Google cameras map Grand Canyon trailsWednesday 24 October 2012 13.36
Google and its street-view cameras already have taken users to narrow cobblestone alleys in Spain using a tricycle, inside the Smithsonian with a push cart and up British Columbia's snow-covered slopes by snowmobile.
The search giant now has brought its all-seeing eyes, mounted for the first time on a backpack, into the Grand Canyon, showcasing the US attraction's most popular hiking trails.
It is the latest evolution in mapping technology for the company, which has photographed thousands of cities in dozens of countries for its Street View feature.
With a click of the mouse, Internet users are transported virtually for a 360-degree view of locales they may have read about only in tourist books and seen in flat, 2-D images.
"Any of these sort of iconic, cultural, historical locations that are not accessible by road is where we want to go," said Ryan Falor, product manager at Google.

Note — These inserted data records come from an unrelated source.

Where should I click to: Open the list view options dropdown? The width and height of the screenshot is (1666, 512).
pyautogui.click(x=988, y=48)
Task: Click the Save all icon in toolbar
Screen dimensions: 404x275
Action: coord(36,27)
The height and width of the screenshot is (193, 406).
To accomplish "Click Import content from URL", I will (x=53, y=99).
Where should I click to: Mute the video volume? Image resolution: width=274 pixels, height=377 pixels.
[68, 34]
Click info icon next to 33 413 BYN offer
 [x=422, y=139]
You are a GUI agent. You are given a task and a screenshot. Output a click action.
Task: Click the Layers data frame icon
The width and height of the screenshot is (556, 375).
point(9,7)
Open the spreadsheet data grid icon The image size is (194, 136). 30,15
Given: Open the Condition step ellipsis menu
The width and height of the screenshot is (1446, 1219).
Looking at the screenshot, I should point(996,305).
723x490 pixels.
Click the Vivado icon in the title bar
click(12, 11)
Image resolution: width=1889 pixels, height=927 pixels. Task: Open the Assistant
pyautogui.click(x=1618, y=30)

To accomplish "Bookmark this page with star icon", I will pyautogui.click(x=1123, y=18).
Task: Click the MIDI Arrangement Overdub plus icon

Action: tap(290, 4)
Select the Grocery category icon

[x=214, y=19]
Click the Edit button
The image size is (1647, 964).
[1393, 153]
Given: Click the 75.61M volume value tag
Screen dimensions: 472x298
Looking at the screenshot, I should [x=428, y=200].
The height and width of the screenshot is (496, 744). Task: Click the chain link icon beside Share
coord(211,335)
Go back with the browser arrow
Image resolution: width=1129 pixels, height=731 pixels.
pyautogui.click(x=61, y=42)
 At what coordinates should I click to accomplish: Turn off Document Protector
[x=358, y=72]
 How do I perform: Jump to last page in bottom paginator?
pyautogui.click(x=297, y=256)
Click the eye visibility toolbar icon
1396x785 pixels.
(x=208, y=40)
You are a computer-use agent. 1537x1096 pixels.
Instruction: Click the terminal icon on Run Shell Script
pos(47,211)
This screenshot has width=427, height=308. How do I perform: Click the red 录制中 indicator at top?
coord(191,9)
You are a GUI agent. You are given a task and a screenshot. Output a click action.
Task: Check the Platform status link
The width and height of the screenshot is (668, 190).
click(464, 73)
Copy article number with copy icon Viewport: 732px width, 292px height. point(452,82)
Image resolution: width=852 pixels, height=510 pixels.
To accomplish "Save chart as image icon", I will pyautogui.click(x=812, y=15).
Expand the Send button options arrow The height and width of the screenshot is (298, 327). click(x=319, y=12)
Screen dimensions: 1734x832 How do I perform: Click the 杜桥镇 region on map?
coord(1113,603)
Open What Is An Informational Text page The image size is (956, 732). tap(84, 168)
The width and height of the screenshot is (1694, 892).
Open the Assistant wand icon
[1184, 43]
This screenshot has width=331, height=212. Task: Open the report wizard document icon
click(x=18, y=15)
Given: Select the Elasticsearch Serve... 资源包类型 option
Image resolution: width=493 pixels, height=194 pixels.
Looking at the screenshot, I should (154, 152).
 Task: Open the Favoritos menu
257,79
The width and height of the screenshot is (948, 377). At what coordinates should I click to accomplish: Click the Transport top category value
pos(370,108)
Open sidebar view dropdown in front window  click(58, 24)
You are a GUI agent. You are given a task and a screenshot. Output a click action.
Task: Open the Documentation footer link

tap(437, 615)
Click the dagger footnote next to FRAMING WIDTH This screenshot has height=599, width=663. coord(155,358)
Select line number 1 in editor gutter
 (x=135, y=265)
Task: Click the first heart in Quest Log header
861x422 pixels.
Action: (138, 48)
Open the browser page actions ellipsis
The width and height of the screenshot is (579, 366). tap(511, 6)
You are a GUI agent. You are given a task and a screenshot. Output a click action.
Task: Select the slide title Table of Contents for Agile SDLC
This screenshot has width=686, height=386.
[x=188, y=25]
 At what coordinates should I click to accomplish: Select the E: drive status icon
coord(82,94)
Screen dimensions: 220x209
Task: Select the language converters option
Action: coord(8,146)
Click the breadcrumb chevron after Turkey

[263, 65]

Google announced the trekker earlier this year but made its first official collection of data this week at the Grand Canyon.
The backpacks aren't ready for volunteer use, but Google has said it wants to deploy them at national forests, to the narrow streets of Venice, Mount Everest and to ancient ruins and castles.
The move to capture the Grand Canyon comes after Apple chose to drop Google Maps from its mobile operating systems and use its own mapping program that was derided for, among other things, poor directions and missing towns.
Google launched its Street View feature in 2007 and has expanded from five US cities to more than 3,000 in 43 countries.
As the sun rose Monday, Luc Vincent, Google engineering director, strapped on one of the 18kg backpacks and set down the Bright Angel Trail to the Colorado River, a nearly 16km hike.
The so-called trekker captures images every 2.5 seconds with 15 cameras that are 5 megapixels each.
The GPS data is limited, so Google must compensate with sensors that record temperature, vibrations and the orientation of the device as it changes, before it stiches the images together and makes them available to users in a few months, Falor said.
Hikers that were on the trail when the data was gathered will have their faces blurred - an attempt by Google to ensure privacy.
Street View has run into problems in places like Europe and Australia for scooping up information transmitted over unsecured wireless networks.